Cependant, cette fois-ci, face à l’imminence du vide que devrait  laisser la société AHS à l’expiration de son agrément d’exploitation au 31 décembre 2022, le ministre en charge de l’aviation civile, Herbert Gotran DJONO-AHABA, ne pouvait pas demeurer les bras croisés et exposer la RCA à une paralysie de l’activité aéroportuaire à la date du 1er janvier 2023, si aucune solution palliative n’était trouvé. Il était donc de sa responsabilité de prendre une initiative pour éviter la fermeture de l’aéroport.
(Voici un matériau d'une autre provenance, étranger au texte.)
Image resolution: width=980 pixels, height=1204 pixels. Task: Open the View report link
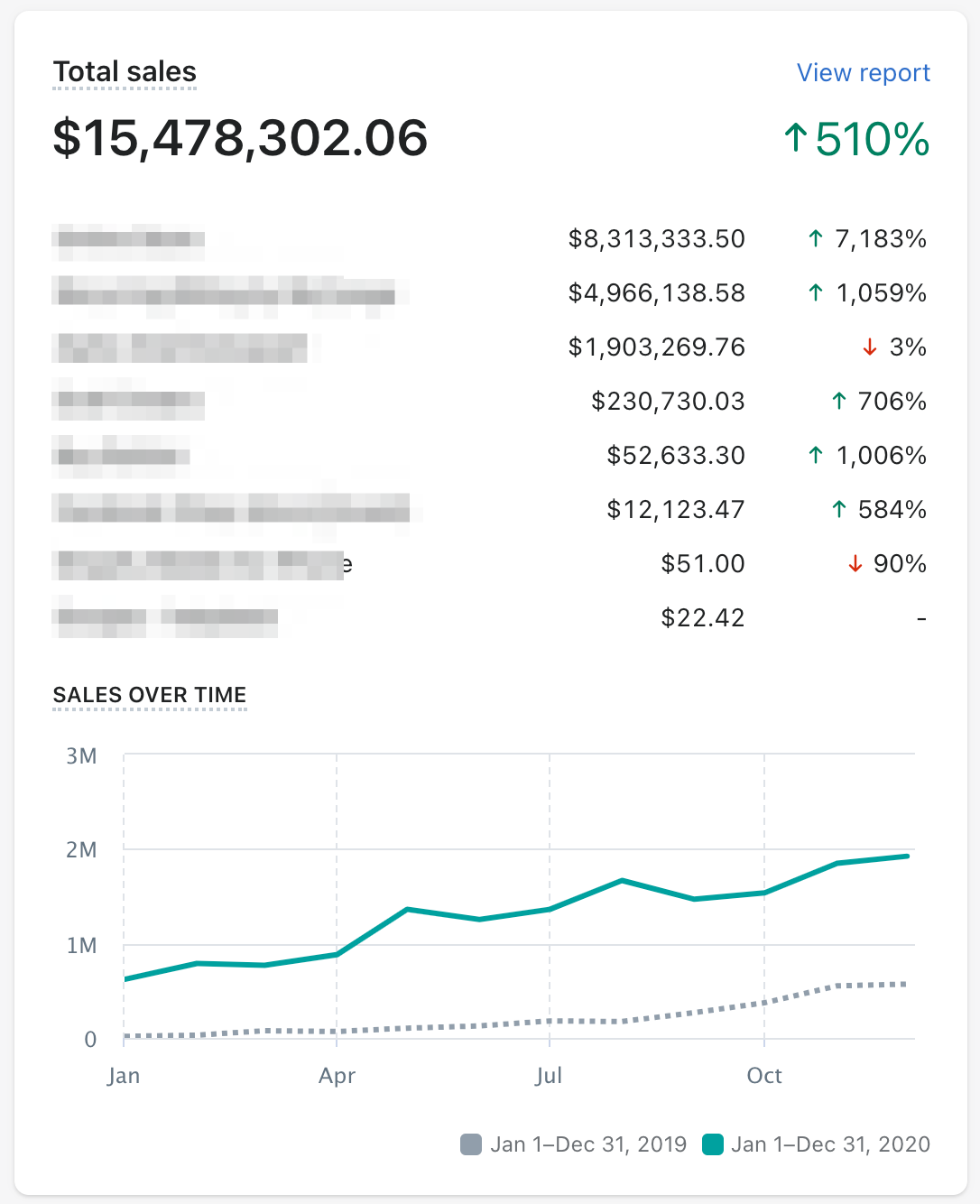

Parmi les partenaires qui avaient manifesté leur intérêt pour l’assistance au sol à Bangui-M’Poko, certains avaient signé un MOU avec le gouvernement centrafricain. Aussi, le Ministre a-t-il renoué les contacts avec ces partenaires, et la reprise des négociations a permis un compromis gagnant-gagnant avec la société INTERNATIONAL TECHNOLOGY-CÔTE D’IVOIRE (IT-CIV), dont le partenaire technique et stratégique est un des leaders mondiaux du handling. Le contrat de concession de l’activité d’assistance en escale  été formellement signé le 17 novembre 2022, pour une entrée en vigueur prévue au 1er janvier 2023, ce permet qui aux parties de prendre toutes les dispositions utiles pour assurer immédiatement la relève et continuer sans interruption l’exploitation de l’activité.
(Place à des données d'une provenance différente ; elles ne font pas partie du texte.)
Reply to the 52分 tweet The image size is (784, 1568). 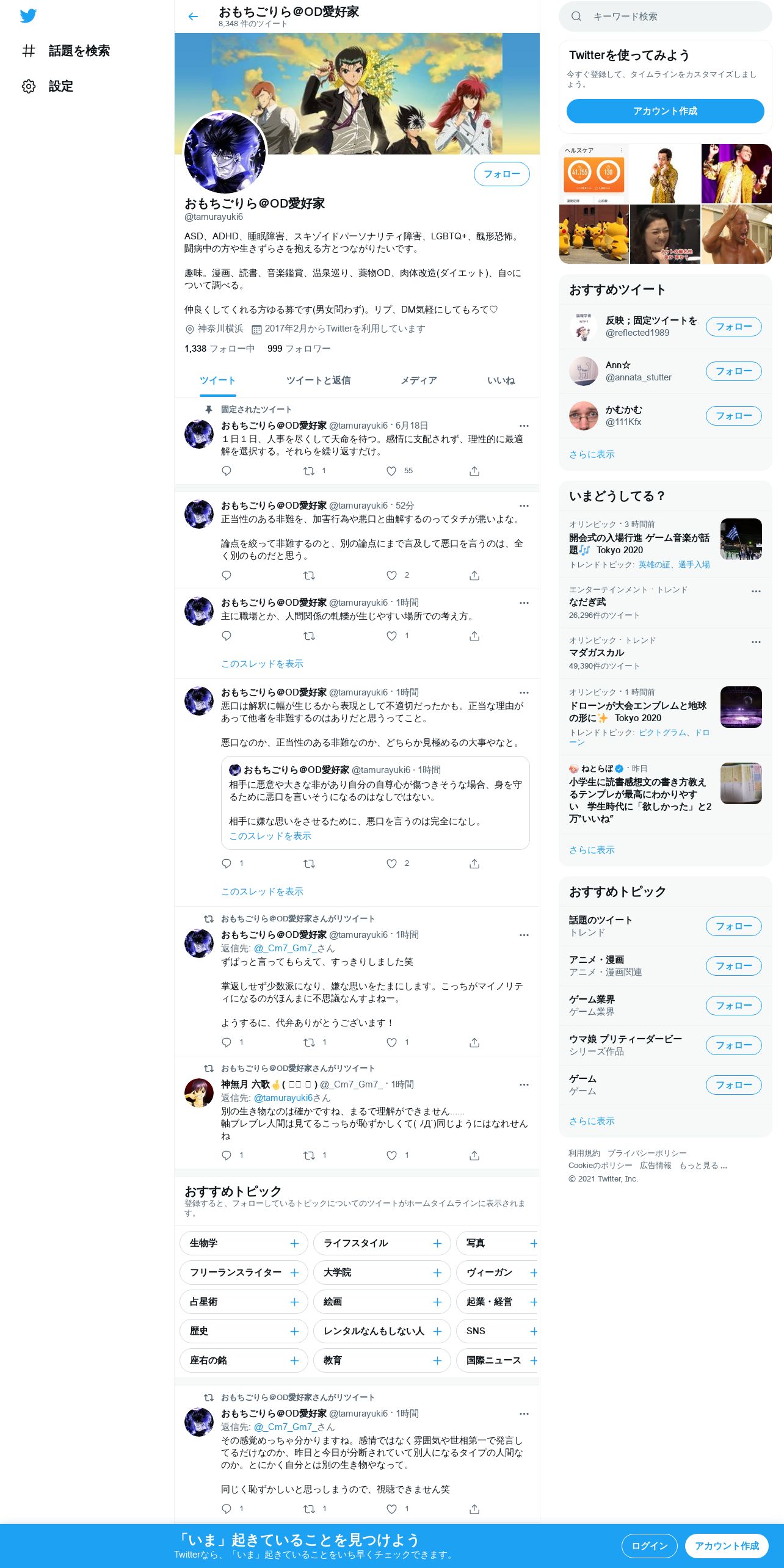(x=227, y=575)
C’est dans cette optique que toutes les dispositions ont bien été prises pour que la transition se fasse sans heurt entre l’ancien et le nouveau prestataire. Tout le dispositif requis a été préparé pour un démarrage en douceur par la nouvelle société de droit centrafricain INTERNATIONAL TECHNOLOGY HANDLING SERVICES-REPUBLIQUE CENTRAFRICAINE (ITHS-RCA) dès le 1er janvier 2023, aussi bien en termes d’assurance aéronautique, en termes de disponibilité des moyens de communication et d’information, en termes de personnel qualifié ainsi qu’en termes de matériel d’exploitation. De même, toutes les approbations nécessaires ont été délivrées.

En dépit des informations ventilées çà et là par la société AHS pour décourager les compagnies aériennes, aucune d’entre elles n’a suspendu son vol. La première compagnie aérienne qui a opéré à Bangui-M’Poko sous l’ère ITHS-RCA est la RAM qui a maintenu tous ses vols et est bien arrivée à Bangui le 1er janvier 2023 par son vol AT285, puis a décollé avec 30 minutes d’avance, ce qui a valu une lettre de félicitation adressée au personnel et aux dirigeants de la nouvelle société. RWAND’AIR, dont le sérieux et la rigueur sont connues du monde aéronautique, s’est posée et est repartie le même jour 1er janvier 2023. Même des vols ponctuels, opérant surtout en vols cargos ou pour le transport des troupes de la MINUSCA, ont desservi normalement sans discontinuer. Seule AIR FRANCE a annulé son 1er vol du mardi 03 janvier 2023 en raison de certaines contingences. Mais après un audit satisfaisant de la société ITHS-RCA effectué par la Direction régionale d’AIR FRANCE pour l’Afrique centrale venue spécialement de Libreville (GABON) à cet effet, la compagnie AIR FRANCE a repris normalement ses dessertes trois jours plus tard, le samedi 06 janvier 2023.

A noter que la RCA n’est pas le premier pays qui a rompu les relations contractuelles avec la société AHS. Il en a été le cas avec le NIGER, le SENEGAL, la GUINEE BISSAO et la GUINEE EQUATORIALE. Et les causes de la rupture ont toujours été les mêmes.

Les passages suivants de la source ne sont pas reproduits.